6WINDGate Support for OpenFlow and Advanced SDN Requirements

By David Le Goff – 6WIND Product Marketing Manager

With the widespread industry discussions about Software Defined Networking (SDN) and the OpenFlow protocol, this is an appropriate time to review some of the key SDN performance challenges and how 6WIND’s software addresses them.

Architectural concepts

OpenFlow improves network management by centralizing network control functions and is currently designed to work with Layer 2 and Layer 3 packet forwarding engines.

The 6WINDGate packet processing software maximizes the performance of high-end networking equipment by enabling a single control plane to manage an arbitrary number data plane nodes, distributed over multiple blades or racks, providing full support for both homogeneous and heterogeneous systems. This distributed architecture includes the 6WINDGate IP-based management protocol running between the control plane and data plane, maximizing scalability at the system level. OpenFlow-based systems required the same level of distribution, addressed in 6WINDGate through an OpenFlow agent.

 

6WINDGate Distributed Architecture

Figure 1: 6WINDGate’s Distributed Architecture Reflects OpenFlow Concepts

 SDN systems need to extend beyond Layer 3 and improve virtual switch performance

In future, many categories of SDN-based systems will need to incorporate Layer 4 through Layer 7 equipment  in order to ensure reliability and security.

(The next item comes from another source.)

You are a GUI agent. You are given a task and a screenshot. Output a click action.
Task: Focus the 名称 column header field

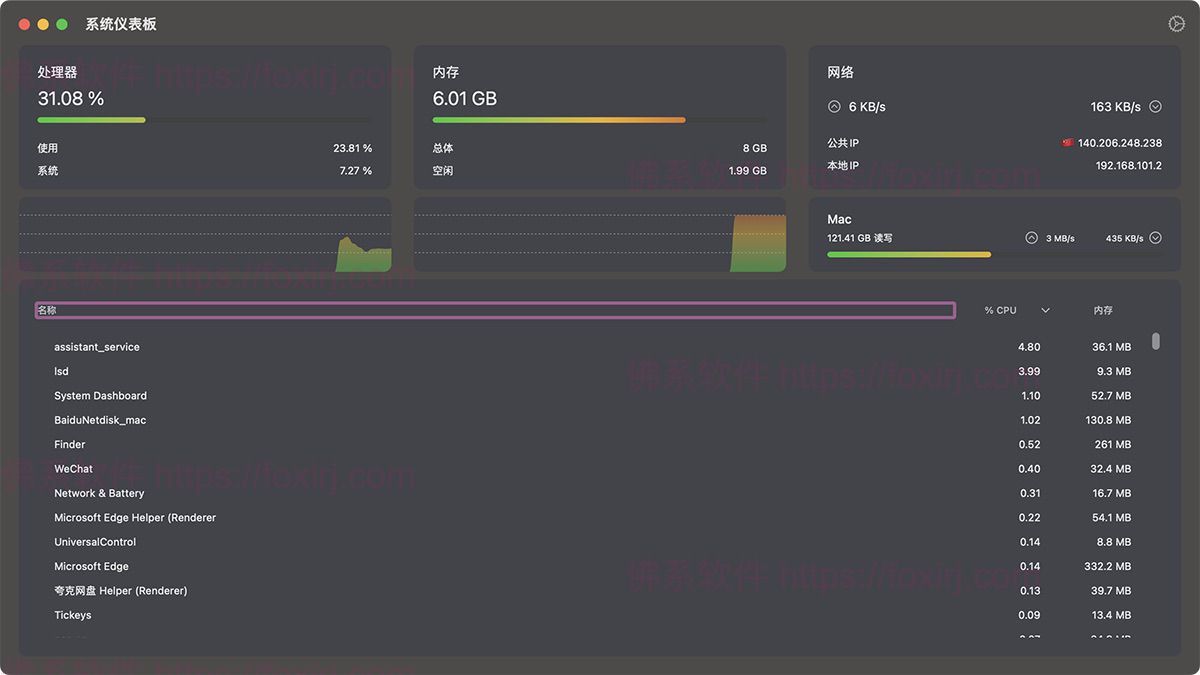click(x=495, y=311)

In the case of application server blades, the number of VMs per blade is increasing rapidly, leveraging on-going improvements in the performance of the processors used on those blades. Today, a typical server blade hosts around 20 VMs, with that number expected to grow to hundred within a few years. Because of this growth, the data center network needs to expand beyond its current limit at the Top-of-Rack, to the point where a virtual switch on each server blade is used to distribute the increasing volume of network traffic to virtualized applications. This implies the need for a high-performance virtual switch solution that is not constrained by the I/O performance limitations of standard hypervisors.

Also adding to the networking load now placed on server blades, multi-tenant architectures serving applications for multiple users require traffic engineering (ACL, tunneling, QoS etc.) to be performed at the server edge in order to provide users with individual, differentiated services. This requires advanced packet processing functions running at high performance in a virtualized environment.

 Figure 2: Network Virtualization From Layer2 to Layer 7 Functions

As well as performance bottlenecks imposed by the guest OS of each virtual appliance, both the hypervisor kernel stack and associated virtual switch functions add significant overhead.

Through optimizations for Intel® Architecture platforms as well as unique hypervisor enhancements, the 6WINDGate software maximizes networking performance on commodity hardware platforms. To address the networking performance issues within the kernel stack, 6WIND provides virtual NIC support as part of its enhanced Intel® DPDK support, enabling significant performance improvements compared to standard OS stacks. This includes full support for both emulated and para-virtualized NIC drivers within standard hypervisors.

Together with its unique fast path technology, the enhanced I/O virtualization support in 6WINDGate enables OEMs to sustain high-performance networking in virtualized environments.

The virtual switch function provides network overlays (tunneling) within the server, for use in multi-tenant architectures where tunnels implement support for unlimited number of virtual networks, bypassing the 4K limitation of VLANs.

One of the proposed approaches for network overlays relies on Generic Routing Encapsulation (GRE, RFC 2784) and uses some of the optional GRE field headers to build multi-tenant-aware tools for traffic analysis, traffic inspection, and monitoring with a 24 bit identifier, allowing up to 16 million virtual subnets in the same management domain,  in contrast to the limitations of VLANs.

The following graph illustrated the GRE performance delivered by 6WINDGate, which improves significantly on standard GRE implementations.

Figure 3: 6WINDGate GRE Performance

 System benefits

6WIND provides solutions that address the key performance challenges inherent in disruptive networking technologies such as OpenFlow.

By providing both network performance enhancements for virtualized architectures and a rich set of optimized Layer 2 through Layer 7 networking protocols for Intel® Architecture platforms, fully-compatible with standard hypervisors, the 6WINDGate software solves network performance bottlenecks and enables advanced networking functions to run at high performance, both on virtual switches instantiated on application servers and also on virtual network appliances.

These features represent critical business advantages for data center operators as they work to address both CAPEX and OPEX challenges in the face of on-going increases in users, in data traffic and in cloud workload complexity.